# cat-AI-log. An AI-based product group allocation system

Capstone project.

Sebastian Thomas @ neue fische Bootcamp Data Science<br />
(datascience at sebastianthomas dot de)

# Part 5: The search engine

We develop and illustrate the search engine, which is the core functionality of cat-AI-log.

## Import of modules, classes and functions

In [None]:
# python object persistence
import joblib

# data
import numpy as np
import pandas as pd

# machine learning
from sklearn.feature_extraction.text import CountVectorizer

# custom modules
from modules.spelling_correction import SpellingCorrector, edit_distance
from modules.quotient_extraction import pairwise_damerau_levenshtein_distances, pairwise_damerau_levenshtein_similarities, symmetric_matrix, csgraph, quotient_matrix
from modules.search import SearchEngine

# development:
# scientific computations
#from scipy.sparse import load_npz, save_npz

## Import of data

We import our data.

In [None]:
mira = pd.read_pickle('data/mira_processed.pickle')
mira.sample(5, random_state=0)

We define the corpus on which the objects in this notebook are fitted.

In [None]:
corpus = mira['article'].values

## Spelling corrector

To correct spelling mistakes in search queries, we use a simple spelling corrector, which is a scikit-learn transformer. When fitted on the corpus, this spelling corrector computes and saves the vocabulary of the documents. Search queries are given via the transform method, which tokenizes search queries, replaces every token by its nearest word in the vocabulary, and returns the joined strings as corrected search queries.

In [None]:
spelling_corrector = SpellingCorrector()
spelling_corrector.fit(corpus);

In [None]:
spelling_corrector.transform(['Asprin Cmplx', 'Paracetamol', 'Syndikort'])

In [None]:
joblib.dump(spelling_corrector, 'objects/spelling_corrector.joblib');

## Search engine

We initialize an instance of the search engine and fit it on the corpus. Since fitting takes a long computation time, we avoid double computations by persisting the object.

In [None]:
# due to long computation time, only fit search engine once
try:
    search_engine = joblib.load('objects/search_engine.joblib')
except FileNotFoundError:
    search_engine = SearchEngine()
    search_engine.fit(corpus);
    joblib.dump(search_engine, 'objects/search_engine.joblib');

# development: allow import of intermediate steps 

#try:
#    vocabulary = np.load('objects/vocabulary.npy')
#except FileNotFoundError:
#    count_vectorizer = CountVectorizer(token_pattern=r'(?u)\b\w+\b')
#    count_vectorizer.fit(corpus)
#    vocabulary = np.array(count_vectorizer.get_feature_names()).astype('U')
#    np.save('objects/vocabulary.npy', vocabulary)
    
#try:
#    distances = np.load('objects/distances.npy')
#except FileNotFoundError:
#    distances = pairwise_damerau_levenshtein_distances(vocabulary, dtype=np.uint8)
#    np.save('objects/distances.npy', distances)

#try:
#    q = load_npz('objects/quotient_matrix.npz')
#except IOError:
#    similarities = pairwise_damerau_levenshtein_similarities(vocabulary, distances)
#    strong_similarities = csgraph(symmetric_matrix(similarities), 0.8)
#    q = quotient_matrix(strong_similarities)
#    save_npz('objects/quotient_matrix.npz', q, compressed=True)

#try:
#    search_engine = joblib.load('objects/search_engine.joblib')
#except FileNotFoundError:
#    search_engine = SearchEngine(quotient_matrix=q)
#    search_engine.fit(corpus);
#    joblib.dump(search_engine, 'objects/search_engine.joblib');

By default, the search engine returns only the document in the corpus that best matches the search query.

In [None]:
search_engine.recommend('Aspirin')

The search engine can also return all matching documents.

In [None]:
search_engine.recommend('Aspirin', max_count=None)

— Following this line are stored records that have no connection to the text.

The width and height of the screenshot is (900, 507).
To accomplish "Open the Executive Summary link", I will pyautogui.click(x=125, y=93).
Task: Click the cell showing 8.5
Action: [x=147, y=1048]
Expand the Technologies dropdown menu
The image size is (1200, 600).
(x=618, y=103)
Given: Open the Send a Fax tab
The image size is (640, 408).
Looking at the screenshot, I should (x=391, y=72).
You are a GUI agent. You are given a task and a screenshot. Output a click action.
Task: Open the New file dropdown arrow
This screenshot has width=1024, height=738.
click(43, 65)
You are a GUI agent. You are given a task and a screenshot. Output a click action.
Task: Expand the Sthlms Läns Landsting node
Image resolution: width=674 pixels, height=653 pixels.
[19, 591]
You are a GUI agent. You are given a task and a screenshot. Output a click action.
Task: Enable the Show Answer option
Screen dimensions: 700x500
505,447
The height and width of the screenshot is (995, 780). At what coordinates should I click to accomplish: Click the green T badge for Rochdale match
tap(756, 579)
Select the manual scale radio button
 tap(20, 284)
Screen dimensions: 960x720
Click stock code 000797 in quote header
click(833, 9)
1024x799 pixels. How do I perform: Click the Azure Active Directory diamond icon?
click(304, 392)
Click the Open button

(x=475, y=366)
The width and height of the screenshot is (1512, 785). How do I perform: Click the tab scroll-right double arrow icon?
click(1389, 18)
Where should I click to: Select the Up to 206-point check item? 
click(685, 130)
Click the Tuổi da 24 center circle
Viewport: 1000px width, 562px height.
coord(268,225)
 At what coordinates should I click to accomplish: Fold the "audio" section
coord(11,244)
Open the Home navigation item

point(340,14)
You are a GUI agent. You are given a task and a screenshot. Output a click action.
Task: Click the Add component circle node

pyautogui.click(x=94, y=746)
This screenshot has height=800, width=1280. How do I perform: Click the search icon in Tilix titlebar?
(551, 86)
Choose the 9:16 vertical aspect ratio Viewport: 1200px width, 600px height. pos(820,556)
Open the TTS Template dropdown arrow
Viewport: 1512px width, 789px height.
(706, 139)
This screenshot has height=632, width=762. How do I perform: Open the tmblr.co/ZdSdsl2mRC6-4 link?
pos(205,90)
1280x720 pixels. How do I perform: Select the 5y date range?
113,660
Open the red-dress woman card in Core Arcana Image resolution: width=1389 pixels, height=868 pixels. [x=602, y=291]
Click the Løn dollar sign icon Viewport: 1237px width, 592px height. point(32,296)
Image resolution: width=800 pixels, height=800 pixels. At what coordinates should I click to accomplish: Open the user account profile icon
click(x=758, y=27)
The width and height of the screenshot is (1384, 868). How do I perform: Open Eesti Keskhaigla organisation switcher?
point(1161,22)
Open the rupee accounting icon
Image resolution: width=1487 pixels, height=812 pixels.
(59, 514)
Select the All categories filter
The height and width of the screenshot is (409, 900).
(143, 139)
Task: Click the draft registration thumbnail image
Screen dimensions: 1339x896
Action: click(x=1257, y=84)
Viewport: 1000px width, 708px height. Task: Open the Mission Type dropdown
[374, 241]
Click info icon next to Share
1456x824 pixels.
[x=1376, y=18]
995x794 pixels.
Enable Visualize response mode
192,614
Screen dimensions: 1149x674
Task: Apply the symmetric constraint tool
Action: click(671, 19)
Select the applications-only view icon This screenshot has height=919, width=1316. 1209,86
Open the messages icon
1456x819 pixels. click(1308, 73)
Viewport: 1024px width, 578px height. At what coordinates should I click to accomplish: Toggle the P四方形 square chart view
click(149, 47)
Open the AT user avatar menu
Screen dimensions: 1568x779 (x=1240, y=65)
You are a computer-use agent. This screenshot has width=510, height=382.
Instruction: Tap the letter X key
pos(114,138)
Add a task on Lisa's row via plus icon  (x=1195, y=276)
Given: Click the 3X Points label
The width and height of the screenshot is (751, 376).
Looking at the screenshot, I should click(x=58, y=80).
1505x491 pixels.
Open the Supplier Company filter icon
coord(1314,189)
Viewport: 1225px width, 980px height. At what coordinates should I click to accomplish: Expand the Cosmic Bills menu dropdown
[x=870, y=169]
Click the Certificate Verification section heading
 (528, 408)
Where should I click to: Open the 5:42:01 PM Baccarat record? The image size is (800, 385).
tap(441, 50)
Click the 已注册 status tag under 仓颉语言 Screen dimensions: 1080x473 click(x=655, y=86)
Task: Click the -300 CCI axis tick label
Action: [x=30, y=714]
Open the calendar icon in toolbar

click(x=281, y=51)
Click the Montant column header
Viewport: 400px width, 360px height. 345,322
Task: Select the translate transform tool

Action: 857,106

There is a parameter that controls the output of the search engine. The default value of `output` is `'documents'`. For further processing, it can also return the indices of the matching documents as well as the similarities.

In [None]:
search_engine.recommend('Aspirin', max_count=None, output='indices')

In [None]:
mira.iloc[search_engine.recommend('Aspirin', max_count=None, output='indices')]\
[['article', 'product group', 'prediction print', 'certainty print']]

In [None]:
search_engine.recommend('Aspirin', max_count=None, output='with_similarities')

Outputs can be limited by a threshold for the similarities.

In [None]:
search_engine.recommend('Aspirin', max_count=None, output='with_similarities', threshold=0.5)

The spelling corrector can be placed in front of the search engine. The ordering of the tokens in the search query does not matter.

In [None]:
search_engine.recommend(spelling_corrector.transform(['CMPLX Asprin'])[0], max_count=None)

By default, the search engine may return documents which do not match all tokens of the search query. This behaviour can be controled by another parameter.

In [None]:
search_engine.recommend(spelling_corrector.transform(['CMPLX Asprin'])[0], max_count=None, include_all=True)

The search engine might also find documents which have spelling mistakes.

In [None]:
search_engine.recommend('Aspirin effect', max_count=None, include_all=True)

We illustrate some more examples.

In [None]:
search_engine.recommend('Paracetamol', max_count=None)

In [None]:
search_engine.recommend('Ibuprofen', max_count=None)

In [None]:
search_engine.recommend('Symbicort', max_count=None)

In [None]:
search_engine.recommend('Hydrocortison', max_count=None)

In [None]:
search_engine.recommend('Hüft', max_count=None)